EXERCISE PROMPT:
Write out the records below, from the line with "Where should I click to: Click" to the line with "pos(324,97)", keeping each line exactly as it appears and leaving out the pictures.

PROVIDED INFORMATION:
=======

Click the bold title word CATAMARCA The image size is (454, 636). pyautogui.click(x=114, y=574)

=======

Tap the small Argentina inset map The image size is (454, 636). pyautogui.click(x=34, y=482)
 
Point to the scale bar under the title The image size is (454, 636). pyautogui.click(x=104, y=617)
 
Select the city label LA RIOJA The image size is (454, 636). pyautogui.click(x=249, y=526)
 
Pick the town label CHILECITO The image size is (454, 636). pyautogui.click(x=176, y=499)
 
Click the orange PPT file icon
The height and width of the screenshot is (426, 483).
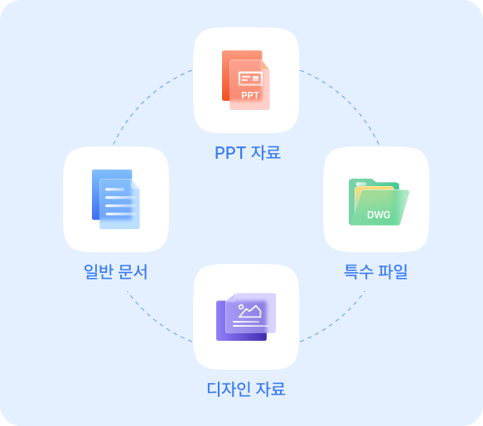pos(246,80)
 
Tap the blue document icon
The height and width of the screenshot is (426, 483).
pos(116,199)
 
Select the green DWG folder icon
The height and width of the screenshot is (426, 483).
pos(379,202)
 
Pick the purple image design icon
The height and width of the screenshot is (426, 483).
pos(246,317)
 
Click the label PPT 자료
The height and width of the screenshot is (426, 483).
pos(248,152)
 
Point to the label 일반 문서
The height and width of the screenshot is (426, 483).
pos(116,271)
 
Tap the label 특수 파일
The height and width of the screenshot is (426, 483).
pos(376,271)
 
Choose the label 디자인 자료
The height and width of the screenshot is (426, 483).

=======

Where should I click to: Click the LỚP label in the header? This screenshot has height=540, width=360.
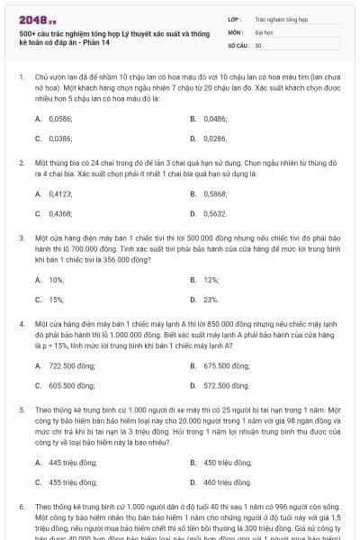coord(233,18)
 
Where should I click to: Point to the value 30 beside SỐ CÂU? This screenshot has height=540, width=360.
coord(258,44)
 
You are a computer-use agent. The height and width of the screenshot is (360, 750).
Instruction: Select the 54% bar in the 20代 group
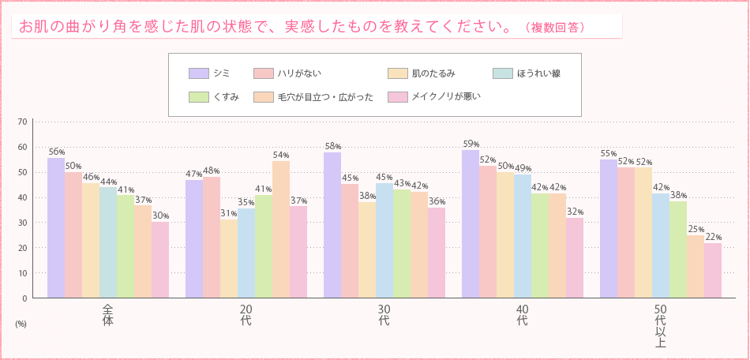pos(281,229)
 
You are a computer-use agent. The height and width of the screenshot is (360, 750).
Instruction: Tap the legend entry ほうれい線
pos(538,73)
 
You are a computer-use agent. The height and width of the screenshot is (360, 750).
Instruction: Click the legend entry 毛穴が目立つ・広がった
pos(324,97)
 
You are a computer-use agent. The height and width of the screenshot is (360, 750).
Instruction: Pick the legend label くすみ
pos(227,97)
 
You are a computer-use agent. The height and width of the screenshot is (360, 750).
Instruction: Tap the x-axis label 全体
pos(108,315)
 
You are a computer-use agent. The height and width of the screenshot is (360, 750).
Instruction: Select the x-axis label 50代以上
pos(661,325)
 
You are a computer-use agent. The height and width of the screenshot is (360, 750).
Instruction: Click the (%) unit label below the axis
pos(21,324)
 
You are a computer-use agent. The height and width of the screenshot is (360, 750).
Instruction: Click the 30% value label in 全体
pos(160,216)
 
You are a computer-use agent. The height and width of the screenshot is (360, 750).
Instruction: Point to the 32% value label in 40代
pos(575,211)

=======

SOLUTION TO THIS PROBLEM:
Where should I click to: Click the LỚP label in the header? This screenshot has height=540, width=360.
coord(233,18)
 
Where should I click to: Point to the value 30 beside SỐ CÂU? This screenshot has height=540, width=360.
coord(258,44)
 
You are a computer-use agent. The height and width of the screenshot is (360, 750).
Instruction: Select the 54% bar in the 20代 group
pos(281,229)
 
You are a computer-use agent. The height and width of the screenshot is (360, 750).
Instruction: Tap the legend entry ほうれい線
pos(538,73)
 
You are a computer-use agent. The height and width of the screenshot is (360, 750).
Instruction: Click the legend entry 毛穴が目立つ・広がった
pos(324,97)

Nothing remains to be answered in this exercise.